== ACTIVITY ==
From the line with "Screen dimensions: 361x856" to the line with "You are a computer-use agent. The", retype every line exactly, including those two, and leave out the rest of the data below.

[DATA IN THIS EXERCISE — start]

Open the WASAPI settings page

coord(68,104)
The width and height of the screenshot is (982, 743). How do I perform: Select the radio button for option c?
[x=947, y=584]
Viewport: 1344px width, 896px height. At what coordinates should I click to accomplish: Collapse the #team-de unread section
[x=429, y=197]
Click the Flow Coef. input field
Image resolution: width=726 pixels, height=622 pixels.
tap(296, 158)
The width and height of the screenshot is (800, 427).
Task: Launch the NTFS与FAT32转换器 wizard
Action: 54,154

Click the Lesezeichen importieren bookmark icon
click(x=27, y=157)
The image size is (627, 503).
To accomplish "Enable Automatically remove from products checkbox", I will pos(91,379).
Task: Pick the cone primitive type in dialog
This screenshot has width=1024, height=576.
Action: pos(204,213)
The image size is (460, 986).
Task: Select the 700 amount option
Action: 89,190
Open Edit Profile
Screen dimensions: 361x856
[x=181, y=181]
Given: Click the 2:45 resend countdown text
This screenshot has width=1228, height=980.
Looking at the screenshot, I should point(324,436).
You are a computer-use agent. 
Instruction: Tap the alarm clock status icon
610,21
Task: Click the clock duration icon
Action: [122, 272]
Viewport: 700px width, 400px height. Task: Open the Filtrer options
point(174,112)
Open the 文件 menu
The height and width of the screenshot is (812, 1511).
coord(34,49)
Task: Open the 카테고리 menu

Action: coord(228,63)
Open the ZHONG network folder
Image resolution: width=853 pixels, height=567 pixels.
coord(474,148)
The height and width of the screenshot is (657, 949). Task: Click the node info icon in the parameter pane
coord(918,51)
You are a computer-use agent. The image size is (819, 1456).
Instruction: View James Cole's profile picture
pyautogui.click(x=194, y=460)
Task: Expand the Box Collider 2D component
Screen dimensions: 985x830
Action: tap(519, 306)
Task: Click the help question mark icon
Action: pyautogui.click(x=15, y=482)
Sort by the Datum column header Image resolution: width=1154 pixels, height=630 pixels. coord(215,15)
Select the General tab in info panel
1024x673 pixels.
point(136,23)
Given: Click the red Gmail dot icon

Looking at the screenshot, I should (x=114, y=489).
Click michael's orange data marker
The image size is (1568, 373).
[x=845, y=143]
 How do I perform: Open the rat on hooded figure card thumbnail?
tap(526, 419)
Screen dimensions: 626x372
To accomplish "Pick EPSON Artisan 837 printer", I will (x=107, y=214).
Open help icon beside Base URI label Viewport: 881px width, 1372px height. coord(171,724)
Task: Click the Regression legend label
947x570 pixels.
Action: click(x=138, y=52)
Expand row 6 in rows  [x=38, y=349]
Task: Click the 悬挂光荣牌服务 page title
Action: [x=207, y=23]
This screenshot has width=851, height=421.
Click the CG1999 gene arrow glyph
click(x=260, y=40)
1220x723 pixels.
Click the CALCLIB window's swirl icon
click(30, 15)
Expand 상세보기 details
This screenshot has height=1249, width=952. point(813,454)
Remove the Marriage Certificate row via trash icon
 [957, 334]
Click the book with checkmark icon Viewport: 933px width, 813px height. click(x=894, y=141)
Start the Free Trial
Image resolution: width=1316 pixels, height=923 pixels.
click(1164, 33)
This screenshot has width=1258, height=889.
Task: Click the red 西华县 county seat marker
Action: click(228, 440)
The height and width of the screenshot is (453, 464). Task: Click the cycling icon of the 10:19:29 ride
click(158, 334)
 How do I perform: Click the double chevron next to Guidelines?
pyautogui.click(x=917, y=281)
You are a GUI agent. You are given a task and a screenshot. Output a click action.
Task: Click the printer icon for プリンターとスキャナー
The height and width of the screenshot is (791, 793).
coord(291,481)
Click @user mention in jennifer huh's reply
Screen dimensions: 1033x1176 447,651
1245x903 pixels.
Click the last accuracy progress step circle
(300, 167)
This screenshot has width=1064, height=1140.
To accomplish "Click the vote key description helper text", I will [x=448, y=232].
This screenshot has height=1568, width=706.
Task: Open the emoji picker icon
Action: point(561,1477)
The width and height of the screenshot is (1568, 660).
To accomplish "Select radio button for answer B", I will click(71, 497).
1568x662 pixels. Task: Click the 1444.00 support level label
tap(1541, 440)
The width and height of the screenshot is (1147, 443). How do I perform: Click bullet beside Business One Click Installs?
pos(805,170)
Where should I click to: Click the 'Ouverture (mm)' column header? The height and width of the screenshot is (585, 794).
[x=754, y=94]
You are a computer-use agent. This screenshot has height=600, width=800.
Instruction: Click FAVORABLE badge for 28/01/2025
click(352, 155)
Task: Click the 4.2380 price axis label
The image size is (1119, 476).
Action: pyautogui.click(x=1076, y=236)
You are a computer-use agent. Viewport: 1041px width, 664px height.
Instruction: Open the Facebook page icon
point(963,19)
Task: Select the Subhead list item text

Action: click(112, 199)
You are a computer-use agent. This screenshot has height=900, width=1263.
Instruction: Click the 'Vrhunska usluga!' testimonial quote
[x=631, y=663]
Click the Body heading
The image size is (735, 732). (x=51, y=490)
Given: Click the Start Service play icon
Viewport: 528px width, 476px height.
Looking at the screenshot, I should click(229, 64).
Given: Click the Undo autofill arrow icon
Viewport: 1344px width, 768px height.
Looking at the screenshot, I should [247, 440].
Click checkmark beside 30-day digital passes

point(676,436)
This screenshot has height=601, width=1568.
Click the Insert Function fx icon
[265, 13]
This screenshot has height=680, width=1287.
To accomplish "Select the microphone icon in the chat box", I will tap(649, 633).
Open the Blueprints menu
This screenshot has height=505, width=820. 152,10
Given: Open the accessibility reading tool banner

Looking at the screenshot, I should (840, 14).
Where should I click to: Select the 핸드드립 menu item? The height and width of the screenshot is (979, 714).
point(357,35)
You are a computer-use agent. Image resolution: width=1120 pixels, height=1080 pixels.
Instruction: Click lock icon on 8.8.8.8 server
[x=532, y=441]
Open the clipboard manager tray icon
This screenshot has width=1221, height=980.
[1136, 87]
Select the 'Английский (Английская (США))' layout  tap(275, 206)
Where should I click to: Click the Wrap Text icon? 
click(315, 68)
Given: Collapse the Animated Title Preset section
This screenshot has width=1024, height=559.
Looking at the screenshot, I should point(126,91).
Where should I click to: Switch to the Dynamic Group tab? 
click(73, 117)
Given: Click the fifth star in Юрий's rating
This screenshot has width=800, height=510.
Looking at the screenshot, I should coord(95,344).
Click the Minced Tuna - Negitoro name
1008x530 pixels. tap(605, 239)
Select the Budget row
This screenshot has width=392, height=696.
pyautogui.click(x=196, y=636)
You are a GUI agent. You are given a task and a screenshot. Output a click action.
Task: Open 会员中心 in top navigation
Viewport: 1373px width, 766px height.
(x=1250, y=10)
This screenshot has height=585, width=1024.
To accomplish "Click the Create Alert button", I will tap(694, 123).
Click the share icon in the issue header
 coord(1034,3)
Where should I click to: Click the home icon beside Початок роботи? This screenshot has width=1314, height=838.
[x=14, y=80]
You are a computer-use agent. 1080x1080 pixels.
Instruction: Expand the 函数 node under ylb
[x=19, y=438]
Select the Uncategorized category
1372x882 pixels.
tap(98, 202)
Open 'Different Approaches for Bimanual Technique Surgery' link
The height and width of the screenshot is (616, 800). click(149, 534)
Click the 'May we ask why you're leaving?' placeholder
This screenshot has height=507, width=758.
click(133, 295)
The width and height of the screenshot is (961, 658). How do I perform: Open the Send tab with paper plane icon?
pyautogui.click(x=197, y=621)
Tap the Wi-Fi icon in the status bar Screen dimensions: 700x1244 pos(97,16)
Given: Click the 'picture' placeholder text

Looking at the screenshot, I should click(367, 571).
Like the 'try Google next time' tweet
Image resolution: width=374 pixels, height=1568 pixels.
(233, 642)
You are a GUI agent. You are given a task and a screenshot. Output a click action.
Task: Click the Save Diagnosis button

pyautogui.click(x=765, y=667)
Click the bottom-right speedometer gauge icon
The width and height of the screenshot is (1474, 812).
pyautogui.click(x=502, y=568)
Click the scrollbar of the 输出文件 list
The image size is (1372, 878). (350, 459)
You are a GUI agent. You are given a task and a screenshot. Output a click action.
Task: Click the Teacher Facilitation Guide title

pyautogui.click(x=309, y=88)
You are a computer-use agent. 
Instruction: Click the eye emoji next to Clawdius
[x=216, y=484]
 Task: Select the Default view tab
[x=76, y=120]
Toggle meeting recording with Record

[DATA IN THIS EXERCISE — finish]

== TASK RESPONSE ==
Screen dimensions: 361x856
[x=181, y=181]
Given: Click the 2:45 resend countdown text
This screenshot has width=1228, height=980.
Looking at the screenshot, I should point(324,436).
You are a computer-use agent. 
Instruction: Tap the alarm clock status icon
610,21
Task: Click the clock duration icon
Action: [122, 272]
Viewport: 700px width, 400px height. Task: Open the Filtrer options
point(174,112)
Open the 文件 menu
The height and width of the screenshot is (812, 1511).
coord(34,49)
Task: Open the 카테고리 menu

Action: coord(228,63)
Open the ZHONG network folder
Image resolution: width=853 pixels, height=567 pixels.
coord(474,148)
The height and width of the screenshot is (657, 949). Task: Click the node info icon in the parameter pane
coord(918,51)
You are a computer-use agent. The image size is (819, 1456).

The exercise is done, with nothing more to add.